* BEGIN TEXT SHOWN *
Kazakhstan May Sell Euro Debt as New Benchmark for Companies

  • Finance minister says legislation on sukuk being completed
  • Government plans to sell stakes in more than 200 companies

Kazakhstan is looking at widening its debt offerings and plans to sell shares in more than 200 companies to cut its role in the economy by half as it seeks to attract foreign investment to stimulate growth hit by falling oil prices and a currency crisis.

The government may sell debt in euros and will consider various maturities as guidelines for corporate issuers, Finance Minister Bakhyt Sultanov said in an interview in London.

“We will continue to diversify and create a full curve,” Sultanov said on Wednesday. “We are completing legislation to issue sovereign sukuk and we will look at euros,” he said, referring to Islamic bonds but declining to elaborate on the time of a possible sale.

The central Asian nation, which sold a record $4 billion of bonds in July in 10-year and 30-year notes, plans to cut the state’s role in the economy by selling stakes in companies over the next two to three years. President Nursultan Nazarbayev who returned for a fifth term after a landslide win in April, met investors in the U.K. and France this week.

Kazakhstan is seeking to attract investment and sell assets as it faces what Nazarbayev called a “real crisis” after oil prices fell by half and the tenge plunged against the dollar in an August free-float. Daniyar Akishev was named central bank governor on Monday to replace Kairat Kelimbetov, who cut the national currency loose under the pressure of devaluations in Russia and China, Kazakhstan’s neighbors and main trading partners.
* END TEXT SHOWN *
* BEGIN INPUT RECORDS *
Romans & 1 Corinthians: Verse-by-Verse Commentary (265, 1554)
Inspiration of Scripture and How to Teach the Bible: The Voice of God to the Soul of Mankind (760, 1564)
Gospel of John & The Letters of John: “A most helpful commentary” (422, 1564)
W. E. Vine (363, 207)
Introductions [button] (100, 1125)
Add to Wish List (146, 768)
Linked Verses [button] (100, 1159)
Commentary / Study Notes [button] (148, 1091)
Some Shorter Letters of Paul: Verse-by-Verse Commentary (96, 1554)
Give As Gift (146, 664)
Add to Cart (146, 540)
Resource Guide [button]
* END INPUT RECORDS *
WRITTEN TASK 1 ▸
Copy the part of the Kazakhstan debt article that begins at the words "The government may" and ends after the words "interview in London.", with no changes.
WRITTEN TASK 2 ▸
Write out the rows without changes, from the first row through the row that contains "Linked Verses [button] (100, 1159)".

WRITTEN REPLY 1 ▸
The government may sell debt in euros and will consider various maturities as guidelines for corporate issuers, Finance Minister Bakhyt Sultanov said in an interview in London.

WRITTEN REPLY 2 ▸
Romans & 1 Corinthians: Verse-by-Verse Commentary (265, 1554)
Inspiration of Scripture and How to Teach the Bible: The Voice of God to the Soul of Mankind (760, 1564)
Gospel of John & The Letters of John: “A most helpful commentary” (422, 1564)
W. E. Vine (363, 207)
Introductions [button] (100, 1125)
Add to Wish List (146, 768)
Linked Verses [button] (100, 1159)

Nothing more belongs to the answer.